Volkswagen is moving towards for record group sales this year as the “strong trend” in deliveries is going to continue with November and December figures, CEO Matthias Mueller said.
Registrations at the world’s largest automaker including the Audi and Porsche nameplates leapt 8.2 percent in October to 940,800 cars, broadening the 10-month gain to 3.2 percent or 8.75 million.
“All brands have most recently developed highly,” Mueller stated on Wednesday at a staff event in Wolfsburg. “And I rely on that also the two remaining months will confirm the strong pattern. And that we will have the ability to finish the year 2017 on a new record.”
In 2016, the first complete year after VW’s emissions test-cheating “Dieselgate” scandal, group sales boosted 3.8 percent to a record 10.3 million automobiles, assisted by a double-digit boost in China and gains in Europe.
But Mueller slammed that a post-Dieselgate drive to enhance accountability and become more transparent was making sluggish progress.

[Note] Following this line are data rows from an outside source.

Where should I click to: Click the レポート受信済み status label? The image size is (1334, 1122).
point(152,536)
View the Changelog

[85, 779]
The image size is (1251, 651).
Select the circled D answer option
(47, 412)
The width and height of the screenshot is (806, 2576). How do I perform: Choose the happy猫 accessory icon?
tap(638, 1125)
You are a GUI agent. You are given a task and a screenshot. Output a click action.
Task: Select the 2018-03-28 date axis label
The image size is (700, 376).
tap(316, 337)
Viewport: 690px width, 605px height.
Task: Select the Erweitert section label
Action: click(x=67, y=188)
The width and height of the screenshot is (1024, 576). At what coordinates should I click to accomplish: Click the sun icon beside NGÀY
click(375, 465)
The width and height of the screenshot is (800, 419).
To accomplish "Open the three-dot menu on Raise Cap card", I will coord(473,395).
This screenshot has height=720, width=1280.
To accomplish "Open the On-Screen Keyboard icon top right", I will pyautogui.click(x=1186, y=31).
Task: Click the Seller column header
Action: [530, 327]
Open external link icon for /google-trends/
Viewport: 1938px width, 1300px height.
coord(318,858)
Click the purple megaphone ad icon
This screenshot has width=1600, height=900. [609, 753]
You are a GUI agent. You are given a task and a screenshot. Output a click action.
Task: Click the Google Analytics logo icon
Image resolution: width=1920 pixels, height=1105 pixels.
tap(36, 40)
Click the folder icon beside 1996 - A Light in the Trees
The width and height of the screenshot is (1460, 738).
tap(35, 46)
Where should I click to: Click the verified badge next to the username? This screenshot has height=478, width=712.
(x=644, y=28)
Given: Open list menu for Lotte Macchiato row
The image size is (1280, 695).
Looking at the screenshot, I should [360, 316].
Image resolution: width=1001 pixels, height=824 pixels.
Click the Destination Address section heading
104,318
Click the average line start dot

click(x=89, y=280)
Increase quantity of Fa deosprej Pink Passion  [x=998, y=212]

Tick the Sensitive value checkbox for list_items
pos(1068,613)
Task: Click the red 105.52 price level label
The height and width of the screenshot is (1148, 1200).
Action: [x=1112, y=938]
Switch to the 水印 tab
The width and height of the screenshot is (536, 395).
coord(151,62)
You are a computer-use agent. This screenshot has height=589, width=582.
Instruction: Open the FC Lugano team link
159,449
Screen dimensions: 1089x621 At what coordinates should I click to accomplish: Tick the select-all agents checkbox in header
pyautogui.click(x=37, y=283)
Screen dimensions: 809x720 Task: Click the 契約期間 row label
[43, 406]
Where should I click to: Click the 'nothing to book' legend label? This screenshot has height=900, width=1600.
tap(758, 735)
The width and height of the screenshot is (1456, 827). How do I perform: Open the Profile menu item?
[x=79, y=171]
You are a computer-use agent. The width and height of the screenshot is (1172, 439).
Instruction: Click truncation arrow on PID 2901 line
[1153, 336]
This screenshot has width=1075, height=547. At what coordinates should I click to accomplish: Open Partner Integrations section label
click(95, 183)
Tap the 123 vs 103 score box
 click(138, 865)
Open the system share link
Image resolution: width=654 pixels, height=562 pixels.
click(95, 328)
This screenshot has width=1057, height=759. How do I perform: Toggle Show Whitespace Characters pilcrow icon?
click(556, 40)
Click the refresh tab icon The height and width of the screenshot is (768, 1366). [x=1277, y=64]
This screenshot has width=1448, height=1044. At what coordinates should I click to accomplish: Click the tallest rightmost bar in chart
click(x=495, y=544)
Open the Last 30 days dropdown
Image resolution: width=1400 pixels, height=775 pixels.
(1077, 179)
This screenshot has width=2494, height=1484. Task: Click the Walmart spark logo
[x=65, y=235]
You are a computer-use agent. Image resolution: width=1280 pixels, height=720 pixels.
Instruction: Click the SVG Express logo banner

“On the issue of culture change, development is in part still dragging,” Mueller stated. “In lots of places we are still too slow, too bureaucratic and too hierarchical.”
VW brand chief Herbert Diess, who has consistently encountered the automaker’s top labor representatives regarding cost cuts, informed Germany’s Handelsblatt newspaper that differences with the unions continue even a year after a hard-fought turnaround strategy was agreed.
“We are in part divided on how rapidly the entire thing (reforms) must take place,” Diess was quoted by Handelsblatt as saying.